I have an 11 week old, i wake 1-2x a night to nurse her (its not bad, i'm happy to do this, my first one woke up every 2 hours as an infant). We also have a 2 and almost-6 year old girls, who only want mommy @ night and when they're sick... my hubby works 2x a week and i work 4 days a week, so that no one has to go to daycare (our preference). ... Having a kid go to school means getting up early, and hubby is not a morning person! Mommy's work prefers that i get in early, but it can be flexible. I'm switching jobs that may not allow me that flexible time in the morning. Before taking the job, hubby and i extensively discussed this and he is super supportive in what i want to do --- he just lacks the follow through!!!

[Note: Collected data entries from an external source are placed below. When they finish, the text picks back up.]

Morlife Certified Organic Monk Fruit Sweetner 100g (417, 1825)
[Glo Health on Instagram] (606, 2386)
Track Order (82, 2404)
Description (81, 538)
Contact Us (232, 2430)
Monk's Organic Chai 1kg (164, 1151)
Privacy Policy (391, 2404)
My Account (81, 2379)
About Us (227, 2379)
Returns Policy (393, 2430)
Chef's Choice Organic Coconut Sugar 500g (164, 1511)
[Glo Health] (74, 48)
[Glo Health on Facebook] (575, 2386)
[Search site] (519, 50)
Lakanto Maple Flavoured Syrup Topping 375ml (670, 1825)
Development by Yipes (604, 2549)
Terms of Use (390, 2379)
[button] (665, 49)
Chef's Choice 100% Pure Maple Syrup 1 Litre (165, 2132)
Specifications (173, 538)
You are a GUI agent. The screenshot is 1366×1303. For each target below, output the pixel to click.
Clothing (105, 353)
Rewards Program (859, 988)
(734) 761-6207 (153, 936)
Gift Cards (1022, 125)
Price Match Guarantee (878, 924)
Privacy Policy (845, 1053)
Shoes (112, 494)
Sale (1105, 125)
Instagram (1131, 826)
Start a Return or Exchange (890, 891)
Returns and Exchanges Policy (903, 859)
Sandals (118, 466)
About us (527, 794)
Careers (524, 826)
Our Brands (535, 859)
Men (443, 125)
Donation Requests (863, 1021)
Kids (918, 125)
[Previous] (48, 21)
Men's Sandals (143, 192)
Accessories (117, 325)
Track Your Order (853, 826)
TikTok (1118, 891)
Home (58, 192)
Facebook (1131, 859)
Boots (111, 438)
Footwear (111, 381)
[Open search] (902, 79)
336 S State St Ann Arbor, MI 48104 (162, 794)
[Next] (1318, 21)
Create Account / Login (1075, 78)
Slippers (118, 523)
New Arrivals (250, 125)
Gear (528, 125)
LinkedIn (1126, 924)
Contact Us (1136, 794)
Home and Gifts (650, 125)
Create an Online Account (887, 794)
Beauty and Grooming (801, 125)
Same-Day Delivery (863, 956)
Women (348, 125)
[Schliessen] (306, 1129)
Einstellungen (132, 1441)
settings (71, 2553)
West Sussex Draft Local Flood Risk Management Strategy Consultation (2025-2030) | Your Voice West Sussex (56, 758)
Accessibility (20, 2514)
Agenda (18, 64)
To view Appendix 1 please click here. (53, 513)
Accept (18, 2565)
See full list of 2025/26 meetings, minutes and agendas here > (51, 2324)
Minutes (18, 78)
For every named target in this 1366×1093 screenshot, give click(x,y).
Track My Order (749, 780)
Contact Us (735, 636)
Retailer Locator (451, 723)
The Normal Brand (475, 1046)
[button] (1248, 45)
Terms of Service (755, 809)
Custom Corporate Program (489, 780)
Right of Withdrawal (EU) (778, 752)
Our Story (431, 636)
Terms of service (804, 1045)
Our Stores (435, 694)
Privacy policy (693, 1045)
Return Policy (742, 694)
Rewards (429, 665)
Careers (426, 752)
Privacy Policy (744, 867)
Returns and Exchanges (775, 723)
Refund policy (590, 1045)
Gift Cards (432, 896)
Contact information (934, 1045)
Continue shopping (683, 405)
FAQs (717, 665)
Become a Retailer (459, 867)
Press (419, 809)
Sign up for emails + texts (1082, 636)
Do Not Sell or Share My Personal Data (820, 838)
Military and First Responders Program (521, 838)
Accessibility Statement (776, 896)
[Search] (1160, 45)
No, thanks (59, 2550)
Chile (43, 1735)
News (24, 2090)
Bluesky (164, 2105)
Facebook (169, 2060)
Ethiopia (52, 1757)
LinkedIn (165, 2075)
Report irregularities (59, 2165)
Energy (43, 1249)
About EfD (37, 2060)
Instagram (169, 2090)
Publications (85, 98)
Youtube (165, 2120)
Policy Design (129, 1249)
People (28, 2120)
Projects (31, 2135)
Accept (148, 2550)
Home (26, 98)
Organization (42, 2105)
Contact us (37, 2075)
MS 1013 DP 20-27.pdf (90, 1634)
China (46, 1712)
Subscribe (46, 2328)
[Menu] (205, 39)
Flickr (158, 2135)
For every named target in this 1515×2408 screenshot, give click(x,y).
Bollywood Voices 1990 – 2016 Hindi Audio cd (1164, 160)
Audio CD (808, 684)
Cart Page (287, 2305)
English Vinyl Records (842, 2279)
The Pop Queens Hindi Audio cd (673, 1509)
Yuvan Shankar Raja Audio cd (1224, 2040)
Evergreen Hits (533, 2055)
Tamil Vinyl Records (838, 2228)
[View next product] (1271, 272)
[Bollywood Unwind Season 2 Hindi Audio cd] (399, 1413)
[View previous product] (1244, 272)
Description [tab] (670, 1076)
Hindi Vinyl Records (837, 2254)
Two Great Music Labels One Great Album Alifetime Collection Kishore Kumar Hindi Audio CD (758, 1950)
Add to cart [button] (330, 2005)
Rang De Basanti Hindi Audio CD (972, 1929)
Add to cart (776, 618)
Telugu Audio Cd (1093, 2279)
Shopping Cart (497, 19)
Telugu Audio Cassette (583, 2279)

i get up before everyone in hopes of getting a head start and to clean up, when its quiet.... then the little ones start getting up, then eventually, everyone is ready and dressed to get out of the house EXCEPT ME!!! I got the kids ready -- fed, dressed, looking somewhat organized, and hubby complains i'm too stressed in morning, i make it stressful for all! MAYBE BECAUSE I AM STRESSED.
He has multiple back issues, no surgeries (thankfully) and again he is not a morning person - he has a hard time going to sleep at night. BUT COME ON... why does it seem like i have to do everything in the morning? Am i gonna be able to make this new job, cause i have to be there at 8AM.
I work with people who are sick, has surgeries, have had chronic illnesses, and really i should not complain about my life, someone;s got more serious situations and more stress than I do....... But at times i feel like my head would just explode....
I talk to hubby, he doesnt like me feeling this way, but again he is lacking follow through!!! And i feel guilty if i just walk out of the house without helping in the morning -- these are my babies.... and then i also feel guilty when i get home i is only 2 hours before bedtime - so its chaotic again, cause now its dinnertime, then bathtime, homework, storytime, and i'm exhausted.... and everyone wants mommy's attention cause i;ve been gone all day!!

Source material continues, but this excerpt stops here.